Yaşlı kelebek, minik Rim’in nasıl özgür bir ruhu olduğunu bilir ve uyarırdı. Bir gün ne kadar uzağa gitse de dönüp dolaşıp buraya gelmesi ve buraları sahipsiz bırakmaması gerektiğini anlatır dururdu ve tüy gibi kanatları ile havada süzülürken çok dikkatli olmasını öğütlerdi. Bu âlemde kendilerinin besin zincirinin en altında olduğunu, yani en kolay yem olabileceklerini öğretmişti ona. Bu has bahçeyi dipsiz bir kuyuya ve yeryüzü bahçesini de zehirli zindanlara çevirmek isteyen yedi başlı yedi kollu canavarların olduğunu anlatmıştı bilge kelebek. Ama minik Rim bunu anlamayacak kadar temiz, saf ve küçüktü. Narin mi narindi Rim.

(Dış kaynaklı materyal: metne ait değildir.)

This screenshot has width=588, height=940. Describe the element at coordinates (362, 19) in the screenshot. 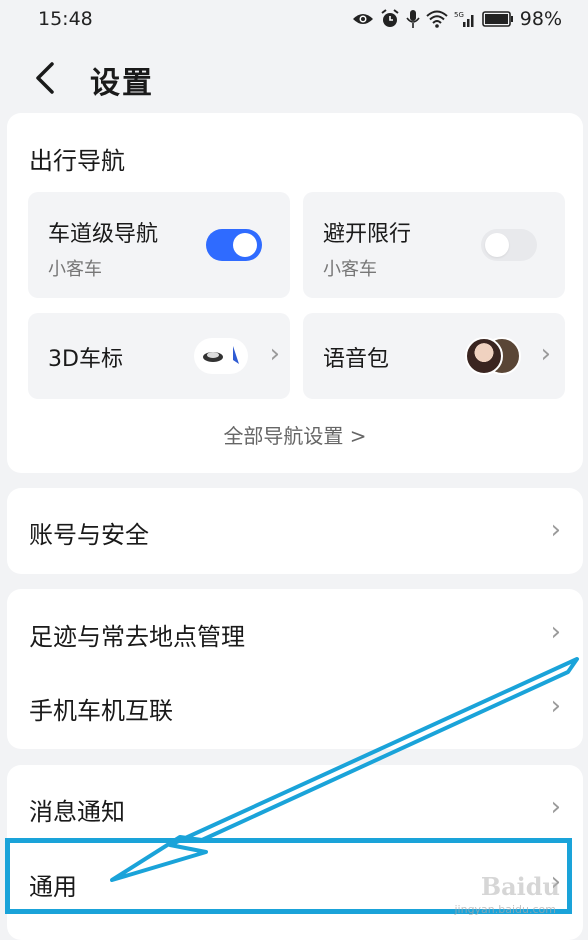

I see `eye-icon` at that location.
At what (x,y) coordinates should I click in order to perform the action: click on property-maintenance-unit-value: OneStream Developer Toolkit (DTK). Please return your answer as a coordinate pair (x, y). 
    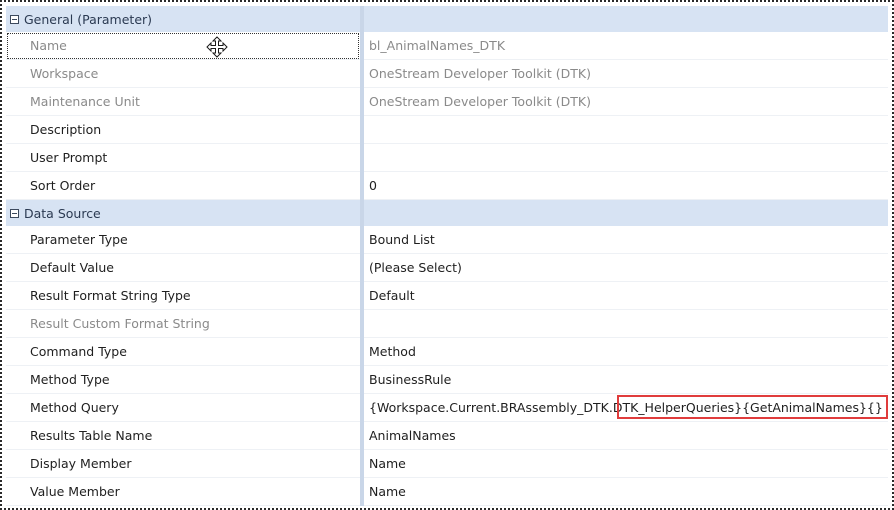
    Looking at the image, I should click on (626, 102).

Bilemezdi bu canavarların zifte kesmiş kapkara yüzlerinin binbir maskesi olduğunu. Salyalar akıtan ağızlarını her açtıklarında yeryüzü bahçesinin kan gölüne döneceğini bilemezdi. Canavarlar taş üstünde taş bırakmamaya yemin etmişçesine zulüm yağdırırken dünya, taşların dile geleceği günü bekleyecekti. Taştan daha katı yürekli sağırların ve körlerin zulümde, öldürmede, yıkıp yakmada birbirlerini geçmek için nasıl yarışa gireceklerini dünya sadece kınayarak izleyecek ve cansız bedenleri, yıkık evleri, virane kentleri ve harabeye dönen bu has bahçeyi öylesine seyredecekti. Minik kelebek Rim bunları anlamak için çok küçüktü.

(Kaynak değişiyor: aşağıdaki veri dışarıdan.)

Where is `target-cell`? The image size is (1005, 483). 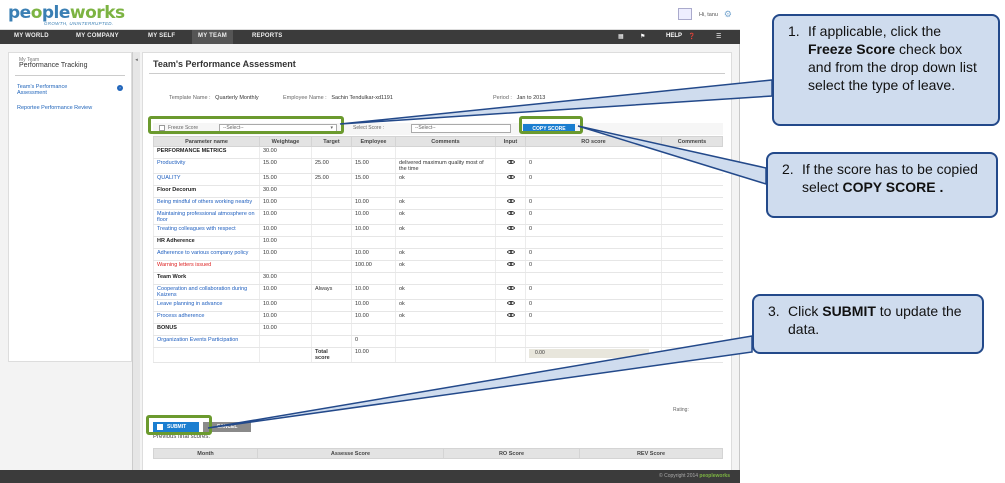 target-cell is located at coordinates (332, 266).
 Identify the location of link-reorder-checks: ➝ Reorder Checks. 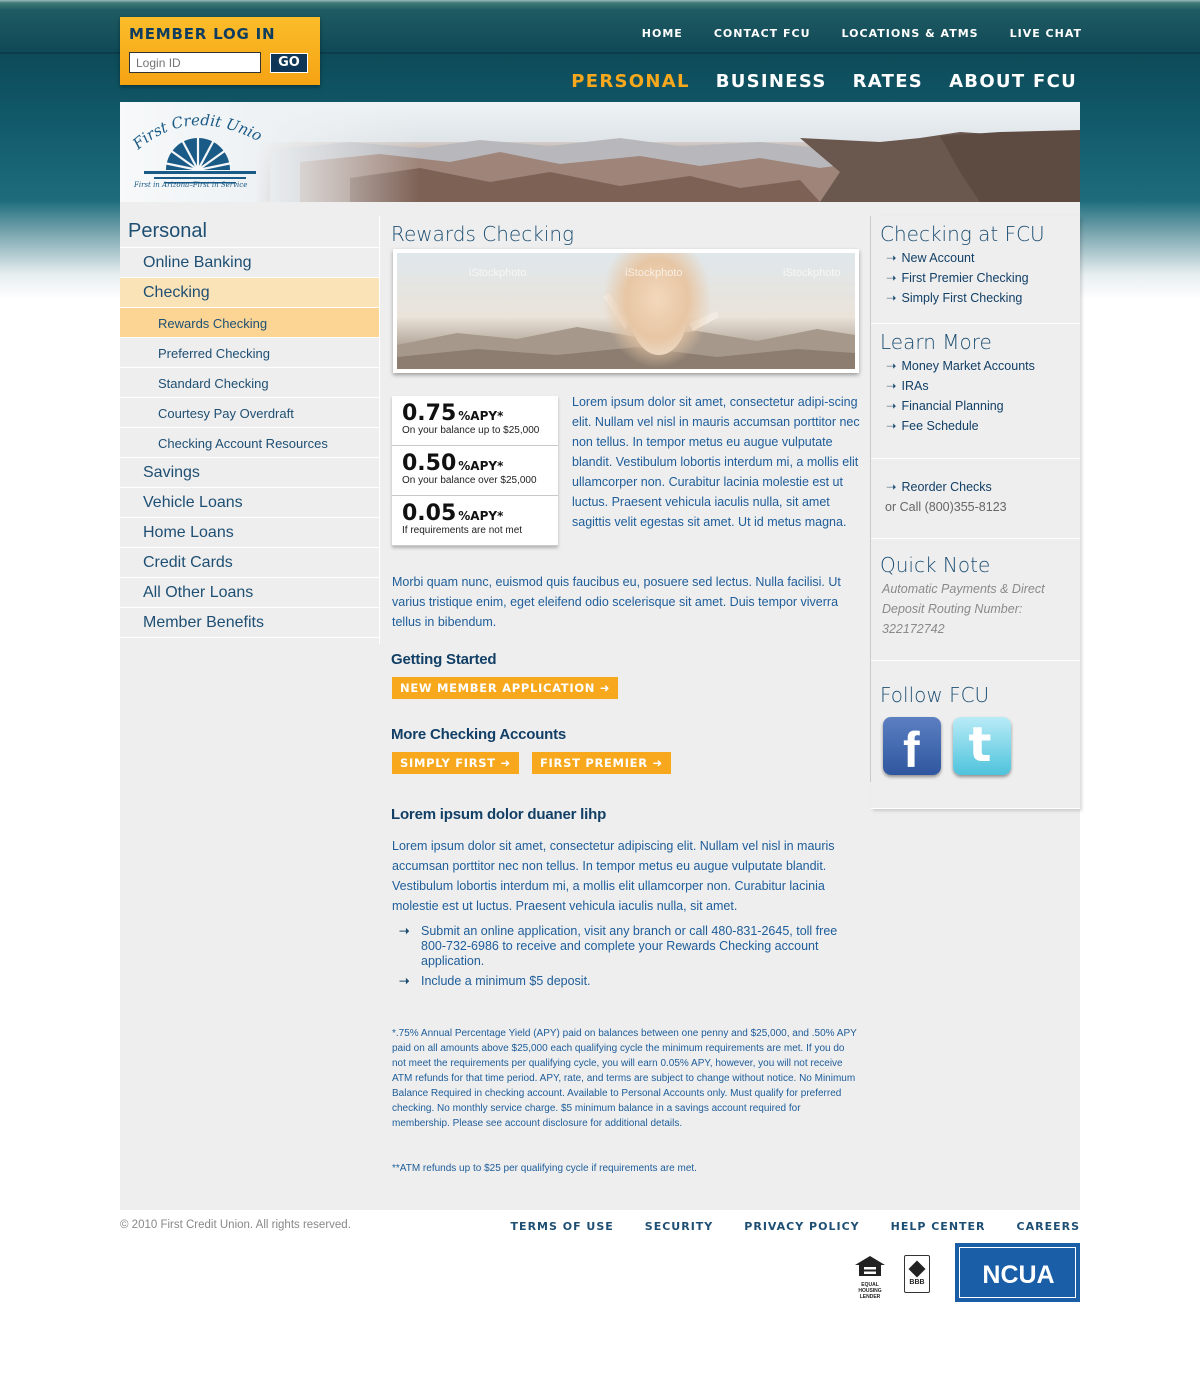
(980, 487).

O yine her zamanki gibi altın kubbenin pervanesi olup gün boyu uçmuş, renklerini gökkuşağına yollamış, yaşlı kelebeğin rüzgârıyla soluklanmış sonra da uyuya kalmıştı. Karpuz dilimi kanatlarında minik küpeleri ve limon ve zeytin ağaçlarının yaprakları arasında kalan gülüşleriyle o, bilge kelebeğin kalbi, gözü ve ruhuydu. Uyuyordu… Tonlarca ağırlıktaki bir bombayla evinin, barkının, yurdunun bir yangın yerine dönüşeceğini bilemezdi. Bir zamanlar yıldızların süslediği gökyüzünü şimdi devasa füzelerin karartacağını ve devleri bile korkutacak bir gürültüyle uykusundan uyanacağını bilemezdi Rim. Ama uyandı!

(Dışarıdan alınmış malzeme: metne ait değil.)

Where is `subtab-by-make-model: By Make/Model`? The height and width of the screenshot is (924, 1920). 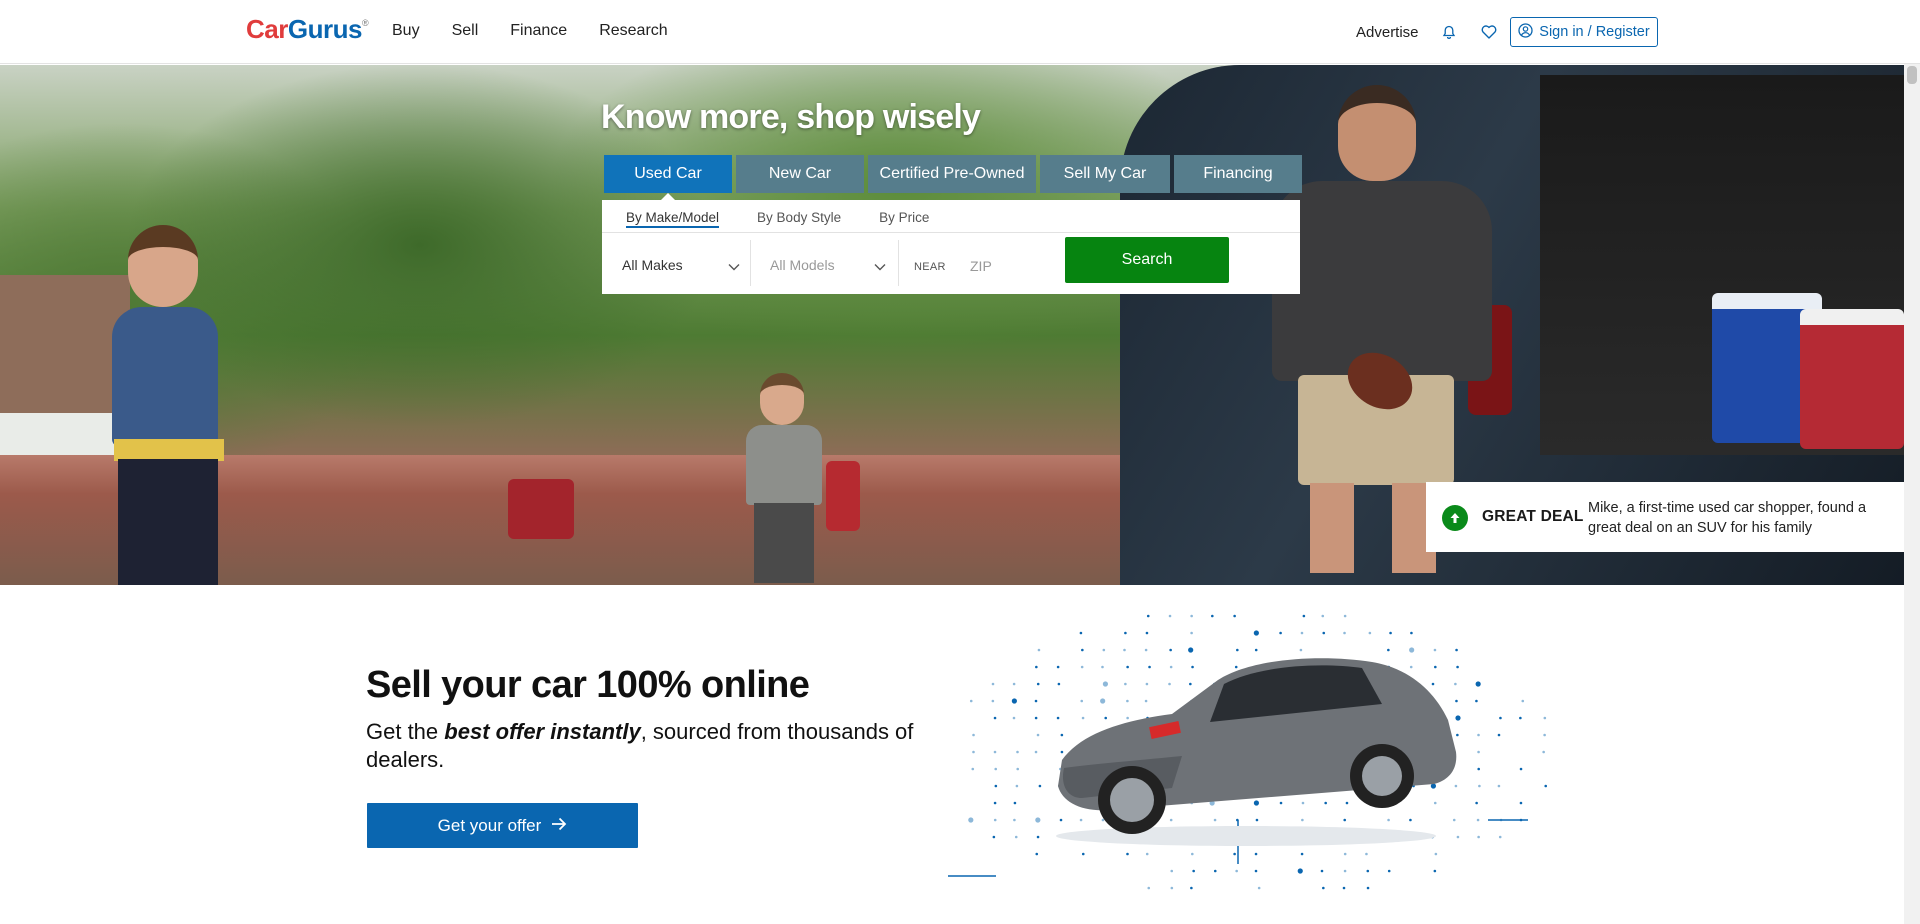 subtab-by-make-model: By Make/Model is located at coordinates (673, 219).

Yeryüzünün kana susamış canavarları demirden pençelerini bu rengârenk, allı pullu, ipekten kanatlara geçirmişti. Bilge kelebeğin dediği çıkmıştı işte! En kolay yem olmuştu minik Rim. Kanatları kırık, soluğu kesilmiş, küpesi düşmüş; Karpuz dilimi bedeninde kan, zeytin gözlerinde ise masum bakışları donmuştu. Kelebeklerin ömrü bir gündür derler ya inanmayın. Yok öyle bir şey. Minik kelebek Rim uykusundan uyandı ! Hem de ölümün öldürüldüğü bir ömre uyandı.
Yaşlı kelebek kanatlarıyla Rim’i sarıp sarmaladı. Güzel gözlerinden öpüp ruhunun ruhunu göklere uğurladı. Minik ruh pervanesi olduğu altın kubbeyi selamlayıp göğe süzüldü. Cemre gibi havaya düştü ve yücelerdeki kelebek tarlalarının arasına karıştı.
Yeryüzü bahçesinden silindi Rim’in rengi, sesi ve kokusu. Binlerce minik kelebek, beyaz bulutlar gibi kanatlar takıp çok daha uzaklara uçtular. Onlardan sonra yeryüzü bahçesi tüm neşesini ve sevincini kaybetti. Renkler siyaha kesti. Ne ki altın kubbenin her daim pervanesi olageldi. Onlar bize uçmayı, kanatlanmayı ve ölmeyi öğrettiler.